(Exercise details) Once you reach the line with "Where should I click to: Click", copy it and every line after it exactly, up to the end of the data. Omit the pictures.

(Recorded data)
★ ★ ★

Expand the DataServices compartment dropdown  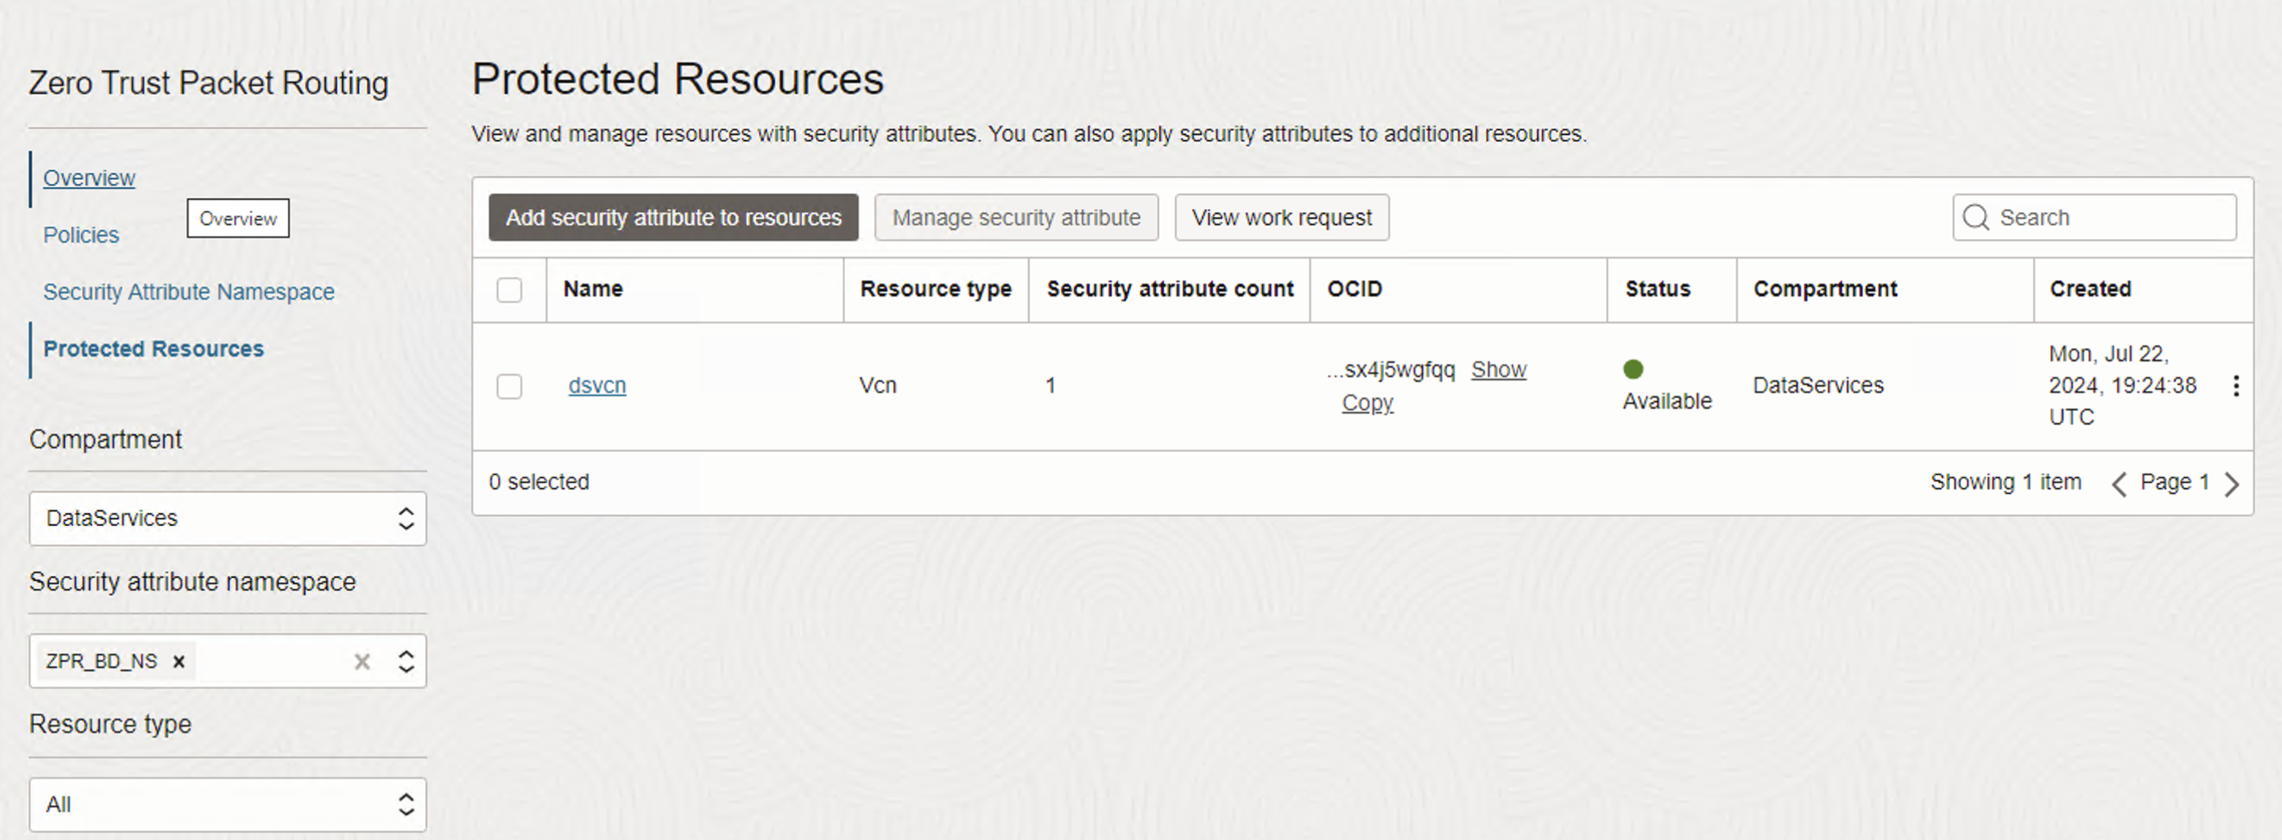[x=405, y=518]
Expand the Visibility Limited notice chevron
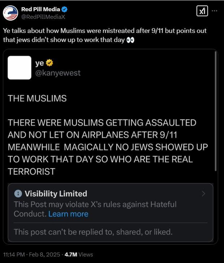 tap(204, 194)
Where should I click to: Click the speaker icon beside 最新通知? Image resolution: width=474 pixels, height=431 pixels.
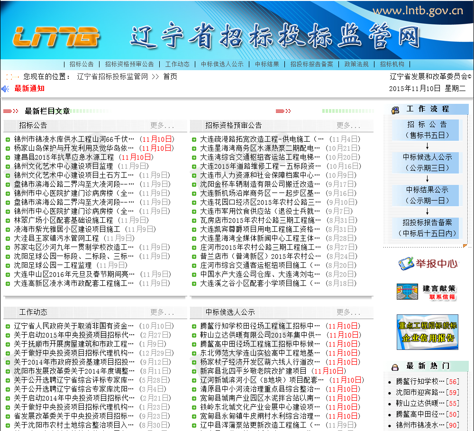coord(6,89)
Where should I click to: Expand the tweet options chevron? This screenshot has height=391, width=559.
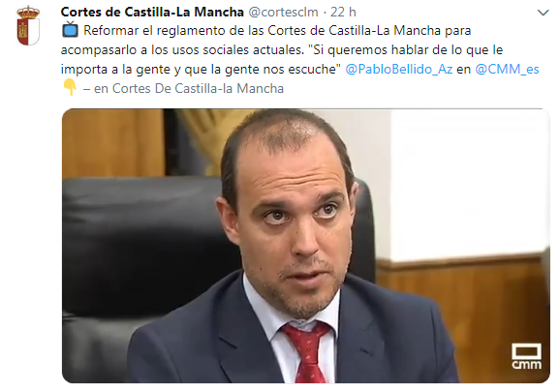(x=543, y=13)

★ ★ ★

(Answer to this task)
Where should I click to: Click the speaker icon beside 最新通知? Image resolution: width=474 pixels, height=431 pixels.
coord(6,89)
Where should I click to: Expand the tweet options chevron? This screenshot has height=391, width=559.
(x=543, y=13)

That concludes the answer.